73 Verletzte mussten vor Ort von Sanitätern behandelt werden.

109 Krawallmacher in Gewahrsam

109 Krawallmacher wurden kurzzeitig in Gewahrsam genommen und nach der Feststellung der Personalien mit einem Platzverweis wieder entlassen.

Es kam auch zu vereinzelten Festnahmen. Den Festgenommenen drohen Anzeigen wegen Körperverletzung und Landfriedensbruch.

Der Einsatz der Polizei, die mit 200 Beamten im Einsatz war, endete erst um 3 Uhr am Dienstagmorgen.

Gegen die Randalierer wurde Pfefferspray und Schlagstöcken eingesetzt.

"Weder Fans noch Mannschaft haben sich zweitliga-tauglich gezeigt", sagte ein Polizeisprecher. Solche Ausschreitungen habe er noch nie erlebt.

Frau schwer verletzt

Zudem wurde abseits der Ausschreitungen eine Frau schwer verletzt. Sie stürzte aus noch ungeklärten Umständen drei Meter in die Tiefe und erlitt Rückenverletzungen.

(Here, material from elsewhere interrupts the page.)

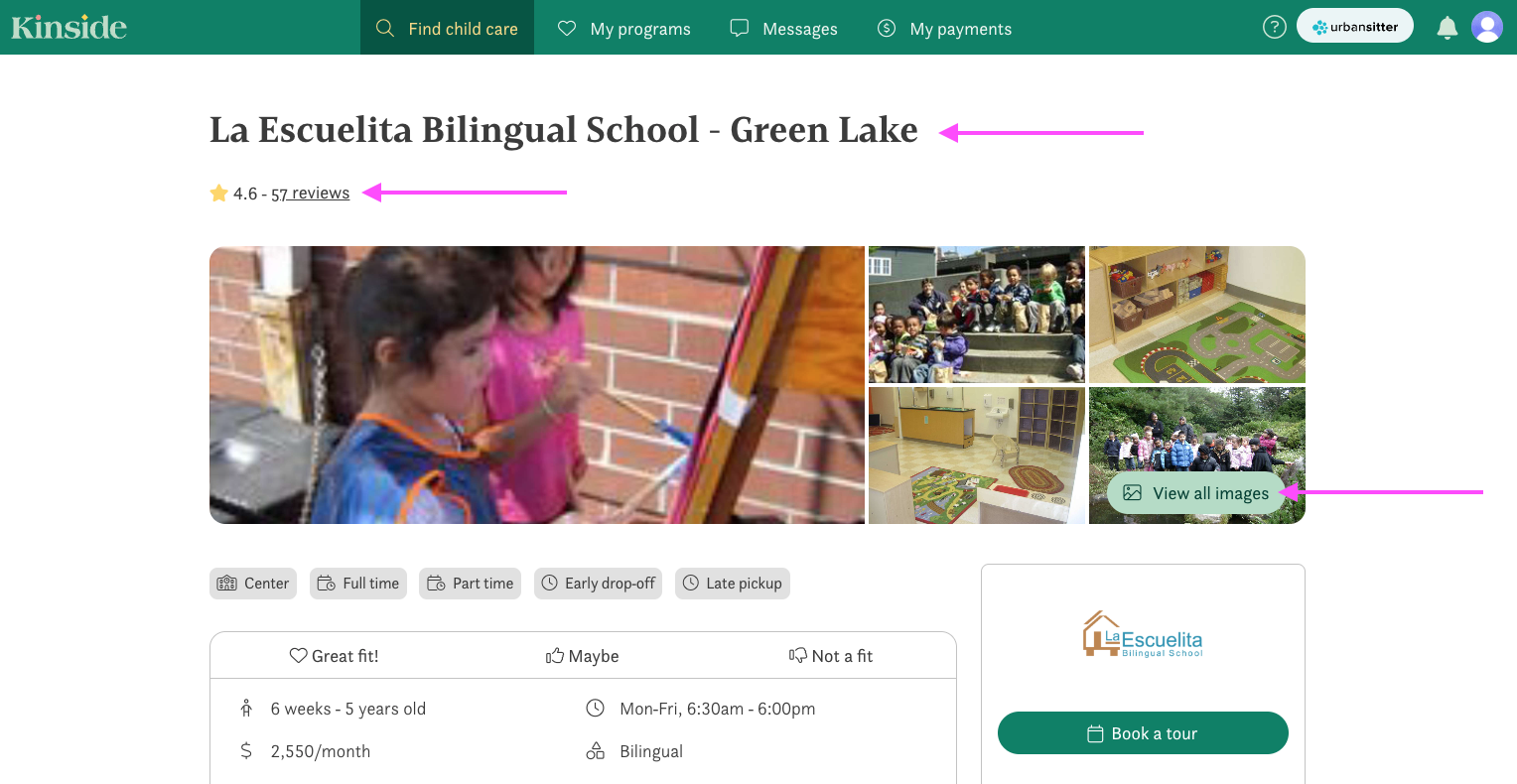
Task: Open the 57 reviews link
Action: pos(311,194)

Nach dem 2:2 der Karlsruher im Relegations-Rückspiel gegen Jahn Regensburg (Bericht), durch das die Badener zum zweiten Mal nach 2000 in die 3. Liga abgestiegen sind, war es schon an mehreren Stellen am Stadion zu Krawallen gekommen.

Zunächst wurde im Karlsruher Fanblock Pyrotechnik gezündet, dann stürmten KSC-Anhänger den Platz.

Die Polizei konnte die sogenannten Fans allerdings relativ zügig zurückdrängen.

Attacken gegen Regensburger Fans

Anschließend griffen rund 300 gewaltbereite Karlsruher vor dem Stadion die Regensburger Fans an. Auch in diesem Fall musste die Polizei massiv einschreiten.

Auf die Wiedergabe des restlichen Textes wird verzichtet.